◆ Provided data
↓↓↓
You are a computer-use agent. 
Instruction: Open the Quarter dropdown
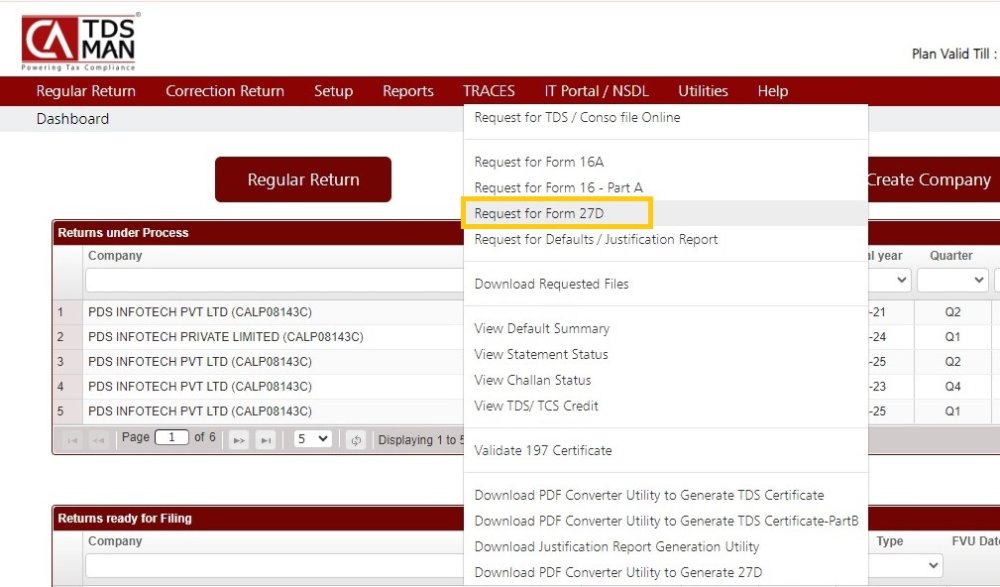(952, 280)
↑↑↑
↓↓↓
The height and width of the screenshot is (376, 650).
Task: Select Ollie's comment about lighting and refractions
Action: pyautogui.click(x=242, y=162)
↑↑↑
↓↓↓
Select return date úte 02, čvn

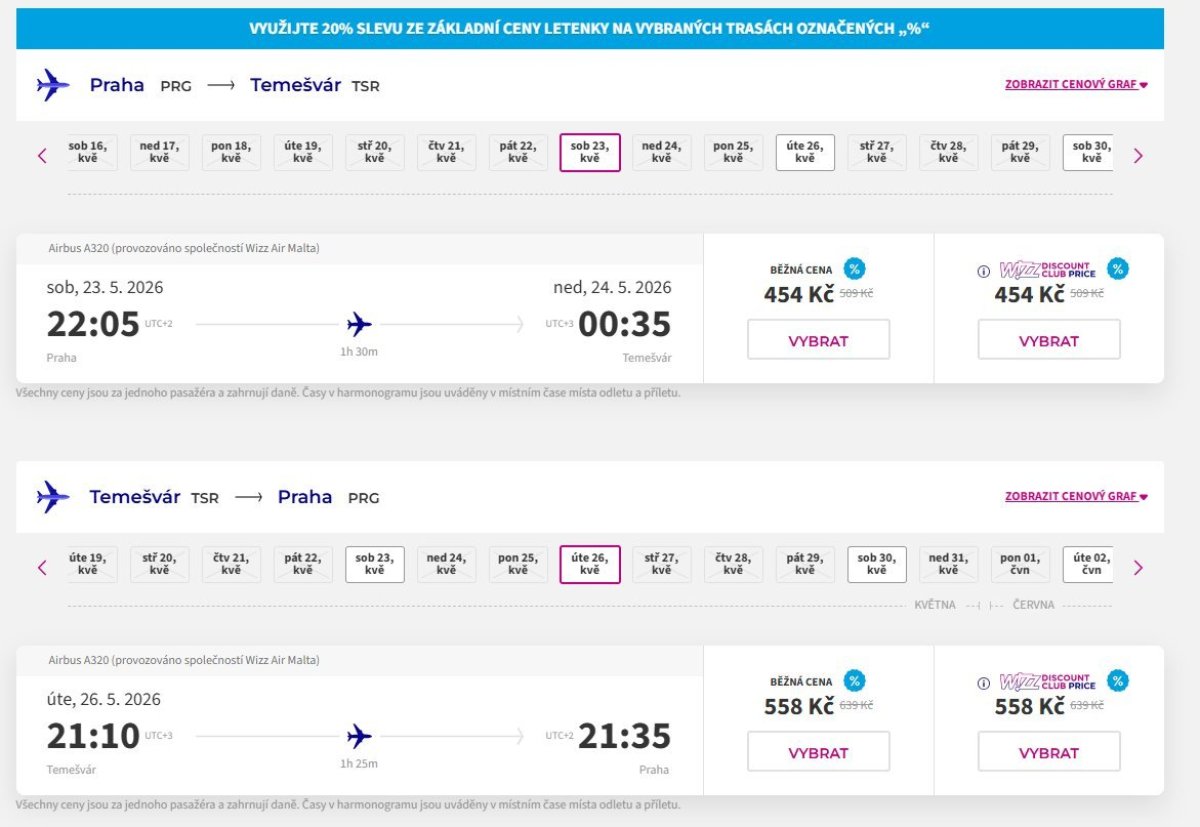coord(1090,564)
↑↑↑
◆ Exercise directions
Copy out the lines of the listing word for word, starting at the line containing "The height and" and ending at the line containing "Action: pyautogui.click(x=242, y=162)".

◆ Response to the task
The height and width of the screenshot is (376, 650).
Task: Select Ollie's comment about lighting and refractions
Action: pyautogui.click(x=242, y=162)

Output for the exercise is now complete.